Carnegie Quality Strategy is an AI agent skill published by agensi that configures an agent to act as a Software Quality Director for a given codebase. It follows a four-step workflow: repository inspection, maturity assessment, Carnegie principle mapping, and strategy generation.
During the inspection phase, the skill analyzes dependency manifests, CI/CD pipeline configurations, existing test suites, and high-risk code areas such as authentication and payment flows. This produces a Product Understanding Report that grounds all subsequent recommendations in specific file paths, frameworks, and identified gaps rather than generic advice.

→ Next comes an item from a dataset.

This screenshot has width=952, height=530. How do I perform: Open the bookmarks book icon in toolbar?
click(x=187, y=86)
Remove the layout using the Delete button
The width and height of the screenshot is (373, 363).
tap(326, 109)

The maturity assessment categorizes the project on a scale from Level 0 to Level 5, so the resulting plan is calibrated to the actual state of the codebase rather than an idealized baseline. The skill then maps twenty Carnegie human-centered principles to the findings, producing recommendations that address both technical debt and engineering culture, including stakeholder engagement guidance.
The final output is a quality-strategy.md file covering test engineering, defect management, and a 30-60-90 day execution plan. This document is structured for presentation to CTOs or Engineering Managers. The skill is appropriate when a team needs a written, evidence-based quality strategy rather than ad-hoc testing advice. It is not a runtime testing tool and does not execute tests or modify code directly.